**ASSIGNMENT**: For each statement (a), (b) and (c), answer yes or no to whether it agrees with the forum post on RIMA and tyramine, and quote the post's deciding words. (a) The quoted source says RIMA in low dosage carry little risk of a hypertensive effect. (b) The writer reports receiving no criticism for using L-dopa in pharmahuasca dosing. (c) The writer judges the risk of needing a doctor or ER to be fairly confidently absent.

**EXCERPT TO READ**:
--------
Thank you again for looking into it.
ShamensStamen wrote:...if you reversibly and selectively inhibit MAO-A, and MAO-B remains uninhibited, there are no Tyramine interactions
They did mention this about the iso-form selectivity of RIMA, it seems dose dependent:
Quote:RIMA for reversible inhibitor monoamine,
are selective in inhibition, reversible, and carry little risk of
a hypertensive effect in low dosage as in the treatment of
Parkinson Disease (Muller et al., 1988; Gieschke et al.,
1988; Da Prada et al., 1988 ). To be effective in depression
treatment, however, the higher dosage required begins to
inhibit all isoforms and the potential for a hypertensive
crisis increases.
I'm pretty sure that our session doses can be considered in the last part of that sentence. So this is still confusing.
What is left out of the equation (I dunno why) is that RIMA's on their own lower blood pressure, while the augmented tyramines will rise blood pressure. I can only imagine they counter each other out somehow? Yet I would naively expect that the excerpt above is result of clinical measurements voiding any mind driven hypothesis.
ShamensStamen wrote:...in fact i have to mix some Mucuna extract in the mix to balance out the Serotonin and Noradrenaline with some Dopamine, feels a lot better then,
I'm with you on this one, I've also used L-dopa (mucuna extract) as a literal part of pharmahuasca dosing with very good results. I got a storm of critics (on another forum) for even trying and posting that, but I was veeeery carefully with my L-dopa doses used.
ShamensStamen wrote:And as i said, one can take Harmalas regularly, build up the reverse tolerance, do away with the side-effects, and then put the diet thing to the test, and you won't notice any dietary interactions with the MAO-A inhibition.
Obviously the body will come into a new equilibrium and is going to react differently. One can't however tune general advise to such a point because the percentage of people going that route is marginally small I'm afraid. I believe absolutely you're right but there is a relative aspect to it. But you make for a good motivator to acquaint ourself for the better
ShamensStamen wrote:People jump to conclusions far too quickly and blame Tyramine when chances are it's not Tyramine causing the issues
There was a precursor, people are just as confused as the information they find.
ShamensStamen wrote:Also it should once again be mentioned, that if one is really that concerned, merely don't eat Tyramine-containing foods a few hours before and after the Harmalas, and you'll be just fine.
I agree with "just fine" and that comes down to my imho conclusion so far about the term RISK:
* is there risk of needing assistance, a doctor, ER, fatality? We can say fairly confident NO. Unless you're the odd anomaly that makes up for the exception ( = disclaimer).
* is there potential risk of affecting the nature of the session? Here I say YES. Then we must speak of degrees of affection that probably ranges from near-to-not noticeable to a very uncomfortable skewed session in extremis, all according to the level of harmala acquaintance (your point), tyramine level of used food, personal sensitivity, med history, and whatnot...
Imagine a low degree of affection. I'm quite sure any person is unable to discern these particular low induced effects in the heat of being tossed around in the trip, and quite understandable actually.
Think of it like: in an opera it's hard to discern if a one violin has a string off it's perfect tuning. No problem, no drama, 99% will not even know, but it could have been better without people realizing.
That's how I connect the dots for the time being.
--------
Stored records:
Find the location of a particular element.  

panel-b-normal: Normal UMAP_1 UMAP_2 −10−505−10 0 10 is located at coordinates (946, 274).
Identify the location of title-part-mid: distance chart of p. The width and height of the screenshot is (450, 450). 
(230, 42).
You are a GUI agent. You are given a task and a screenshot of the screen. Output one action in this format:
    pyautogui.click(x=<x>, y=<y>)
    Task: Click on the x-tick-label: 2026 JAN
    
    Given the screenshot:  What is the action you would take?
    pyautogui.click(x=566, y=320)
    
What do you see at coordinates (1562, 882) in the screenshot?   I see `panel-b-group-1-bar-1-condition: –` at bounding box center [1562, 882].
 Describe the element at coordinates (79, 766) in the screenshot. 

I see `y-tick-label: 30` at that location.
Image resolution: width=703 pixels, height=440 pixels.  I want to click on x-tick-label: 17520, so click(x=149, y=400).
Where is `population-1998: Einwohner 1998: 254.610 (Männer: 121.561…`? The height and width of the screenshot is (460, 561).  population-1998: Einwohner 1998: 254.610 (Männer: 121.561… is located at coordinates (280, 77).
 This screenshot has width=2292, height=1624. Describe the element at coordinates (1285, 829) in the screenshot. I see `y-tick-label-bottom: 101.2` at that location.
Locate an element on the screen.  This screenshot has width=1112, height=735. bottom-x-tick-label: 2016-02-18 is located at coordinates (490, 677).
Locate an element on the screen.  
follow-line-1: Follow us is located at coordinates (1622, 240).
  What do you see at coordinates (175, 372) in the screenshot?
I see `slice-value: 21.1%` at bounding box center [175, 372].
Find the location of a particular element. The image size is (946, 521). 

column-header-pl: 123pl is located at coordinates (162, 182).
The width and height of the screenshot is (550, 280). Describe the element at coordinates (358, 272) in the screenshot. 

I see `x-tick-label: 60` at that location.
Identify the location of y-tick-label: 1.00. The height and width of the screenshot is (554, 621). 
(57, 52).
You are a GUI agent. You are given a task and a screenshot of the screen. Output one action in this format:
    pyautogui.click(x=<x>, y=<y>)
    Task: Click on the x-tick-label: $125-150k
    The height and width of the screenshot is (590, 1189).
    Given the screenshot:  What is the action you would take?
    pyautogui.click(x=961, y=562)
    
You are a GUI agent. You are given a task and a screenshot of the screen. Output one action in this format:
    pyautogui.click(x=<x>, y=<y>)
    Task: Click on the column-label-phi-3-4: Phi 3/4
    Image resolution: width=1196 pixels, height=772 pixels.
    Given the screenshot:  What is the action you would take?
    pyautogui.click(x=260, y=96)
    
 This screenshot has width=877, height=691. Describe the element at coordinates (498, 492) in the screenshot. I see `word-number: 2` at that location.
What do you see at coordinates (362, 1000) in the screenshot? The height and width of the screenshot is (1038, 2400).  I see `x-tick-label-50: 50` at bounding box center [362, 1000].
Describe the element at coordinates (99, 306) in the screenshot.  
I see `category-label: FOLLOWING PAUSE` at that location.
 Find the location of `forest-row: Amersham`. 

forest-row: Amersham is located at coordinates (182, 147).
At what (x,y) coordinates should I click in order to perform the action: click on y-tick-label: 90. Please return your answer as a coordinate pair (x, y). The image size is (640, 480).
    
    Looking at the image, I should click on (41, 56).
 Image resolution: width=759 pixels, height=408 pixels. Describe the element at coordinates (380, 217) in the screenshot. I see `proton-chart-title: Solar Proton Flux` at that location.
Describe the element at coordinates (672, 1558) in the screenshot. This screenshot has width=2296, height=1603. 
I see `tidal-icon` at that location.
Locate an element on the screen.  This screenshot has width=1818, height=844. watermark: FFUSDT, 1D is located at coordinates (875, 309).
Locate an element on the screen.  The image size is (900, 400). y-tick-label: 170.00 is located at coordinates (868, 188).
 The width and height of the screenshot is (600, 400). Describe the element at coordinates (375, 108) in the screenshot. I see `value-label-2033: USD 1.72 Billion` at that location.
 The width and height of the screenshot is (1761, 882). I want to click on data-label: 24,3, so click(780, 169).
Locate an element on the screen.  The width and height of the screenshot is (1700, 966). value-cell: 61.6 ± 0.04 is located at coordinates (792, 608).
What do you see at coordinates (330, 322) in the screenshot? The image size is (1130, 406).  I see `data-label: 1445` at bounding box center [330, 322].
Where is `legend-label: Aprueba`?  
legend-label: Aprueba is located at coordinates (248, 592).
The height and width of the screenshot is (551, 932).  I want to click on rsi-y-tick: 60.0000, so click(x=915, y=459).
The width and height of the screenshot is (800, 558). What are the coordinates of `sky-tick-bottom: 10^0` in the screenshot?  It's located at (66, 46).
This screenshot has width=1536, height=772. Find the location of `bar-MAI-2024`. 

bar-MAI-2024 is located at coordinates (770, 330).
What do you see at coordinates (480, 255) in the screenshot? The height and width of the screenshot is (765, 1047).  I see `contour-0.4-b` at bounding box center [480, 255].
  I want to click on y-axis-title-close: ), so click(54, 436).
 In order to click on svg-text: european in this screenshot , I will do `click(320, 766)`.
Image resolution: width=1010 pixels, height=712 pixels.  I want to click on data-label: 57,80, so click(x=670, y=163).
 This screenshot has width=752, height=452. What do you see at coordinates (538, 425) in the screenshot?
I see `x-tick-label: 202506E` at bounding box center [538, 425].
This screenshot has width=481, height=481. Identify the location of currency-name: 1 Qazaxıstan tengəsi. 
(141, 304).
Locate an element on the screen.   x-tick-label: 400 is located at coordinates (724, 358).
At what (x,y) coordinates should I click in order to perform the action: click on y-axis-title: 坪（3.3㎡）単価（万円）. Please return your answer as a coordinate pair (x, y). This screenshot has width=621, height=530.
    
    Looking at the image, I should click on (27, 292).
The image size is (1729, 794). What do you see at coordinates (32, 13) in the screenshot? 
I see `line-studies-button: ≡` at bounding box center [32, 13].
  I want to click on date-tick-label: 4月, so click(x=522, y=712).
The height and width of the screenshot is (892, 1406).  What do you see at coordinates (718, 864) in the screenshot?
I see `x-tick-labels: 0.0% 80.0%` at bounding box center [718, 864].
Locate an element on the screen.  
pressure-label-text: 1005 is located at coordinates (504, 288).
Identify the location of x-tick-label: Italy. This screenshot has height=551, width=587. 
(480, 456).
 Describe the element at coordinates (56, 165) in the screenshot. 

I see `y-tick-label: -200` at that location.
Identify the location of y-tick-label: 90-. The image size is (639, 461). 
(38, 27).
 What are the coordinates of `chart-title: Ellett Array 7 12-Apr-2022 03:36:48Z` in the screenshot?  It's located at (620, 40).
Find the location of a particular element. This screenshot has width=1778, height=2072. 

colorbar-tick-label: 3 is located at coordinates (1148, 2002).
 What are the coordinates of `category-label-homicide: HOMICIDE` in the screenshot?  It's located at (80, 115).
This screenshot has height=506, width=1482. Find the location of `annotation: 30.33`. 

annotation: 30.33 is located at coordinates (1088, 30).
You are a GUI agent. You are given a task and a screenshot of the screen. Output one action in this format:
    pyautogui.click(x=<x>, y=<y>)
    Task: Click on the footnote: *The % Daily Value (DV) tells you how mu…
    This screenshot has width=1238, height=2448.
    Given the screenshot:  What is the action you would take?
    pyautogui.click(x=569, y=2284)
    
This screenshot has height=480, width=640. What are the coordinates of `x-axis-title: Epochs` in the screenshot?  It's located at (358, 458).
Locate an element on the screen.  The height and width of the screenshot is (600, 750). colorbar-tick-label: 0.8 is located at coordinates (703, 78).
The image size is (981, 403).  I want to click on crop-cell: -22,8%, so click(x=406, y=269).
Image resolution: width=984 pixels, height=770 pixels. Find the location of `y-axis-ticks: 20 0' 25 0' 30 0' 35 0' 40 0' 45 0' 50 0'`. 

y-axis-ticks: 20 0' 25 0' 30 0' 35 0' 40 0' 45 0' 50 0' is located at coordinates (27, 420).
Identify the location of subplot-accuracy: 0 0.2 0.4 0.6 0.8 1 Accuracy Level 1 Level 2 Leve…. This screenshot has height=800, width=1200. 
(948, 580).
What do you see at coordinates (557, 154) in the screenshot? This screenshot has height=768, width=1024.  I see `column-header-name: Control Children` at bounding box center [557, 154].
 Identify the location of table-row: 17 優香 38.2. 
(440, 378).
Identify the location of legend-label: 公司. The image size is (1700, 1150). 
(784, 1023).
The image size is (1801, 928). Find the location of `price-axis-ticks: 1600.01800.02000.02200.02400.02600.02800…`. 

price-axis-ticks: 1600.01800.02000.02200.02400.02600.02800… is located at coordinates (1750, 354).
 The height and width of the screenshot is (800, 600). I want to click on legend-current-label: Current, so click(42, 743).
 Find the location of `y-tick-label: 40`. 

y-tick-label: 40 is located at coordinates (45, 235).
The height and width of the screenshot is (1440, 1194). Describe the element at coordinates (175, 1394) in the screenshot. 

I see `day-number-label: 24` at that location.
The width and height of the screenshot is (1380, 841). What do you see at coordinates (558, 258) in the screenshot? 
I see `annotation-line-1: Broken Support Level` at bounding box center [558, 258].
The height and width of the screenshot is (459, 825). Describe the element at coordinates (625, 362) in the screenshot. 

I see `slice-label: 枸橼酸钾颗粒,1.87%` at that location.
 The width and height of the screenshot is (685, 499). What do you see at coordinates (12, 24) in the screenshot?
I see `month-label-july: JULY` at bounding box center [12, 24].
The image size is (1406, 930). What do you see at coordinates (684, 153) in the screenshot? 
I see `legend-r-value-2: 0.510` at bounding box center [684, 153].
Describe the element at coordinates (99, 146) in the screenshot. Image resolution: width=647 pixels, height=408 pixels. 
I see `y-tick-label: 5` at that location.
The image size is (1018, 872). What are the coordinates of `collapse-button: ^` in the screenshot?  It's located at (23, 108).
--------
**RESULT FOR THIS TASK**:
(a) Yes: "carry little risk of a hypertensive effect in low dosage"
(b) No: "I got a storm of critics (on another forum) for even trying and posting that"
(c) Yes: "We can say fairly confident NO."